Given task
Please reproduce all of the records below verbatim, omitting the pictures from your answer.

Source records:
_____

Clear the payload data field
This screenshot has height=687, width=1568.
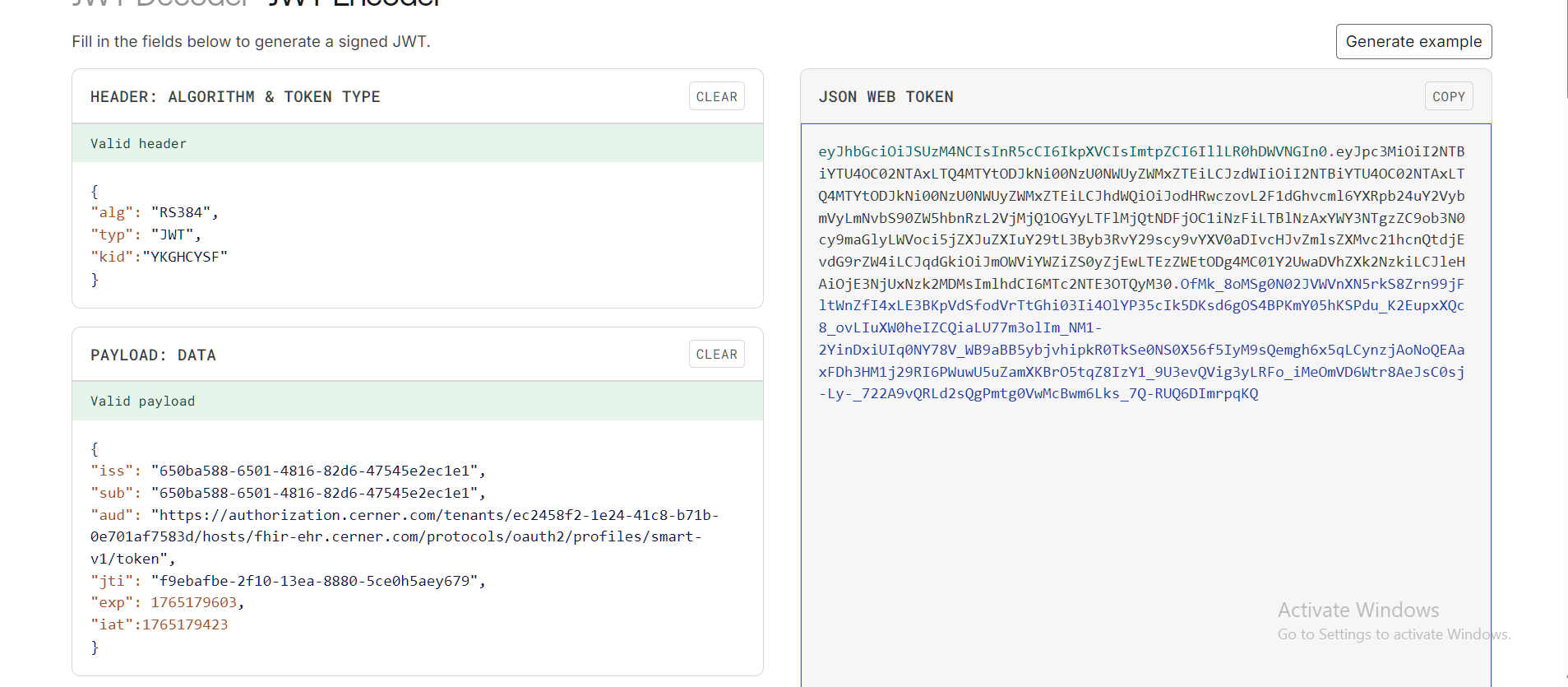[716, 355]
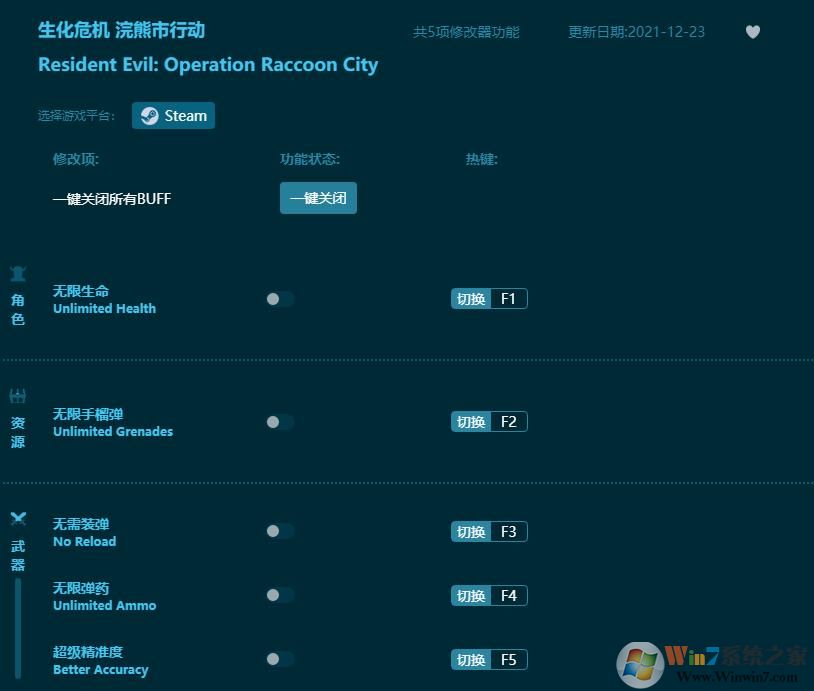Viewport: 814px width, 691px height.
Task: Click the heart favorite icon at top right
Action: (x=753, y=32)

_____

The output
Clear the payload data field
This screenshot has height=687, width=1568.
[716, 355]
Viewport: 814px width, 691px height.
Task: Click the heart favorite icon at top right
Action: (x=753, y=32)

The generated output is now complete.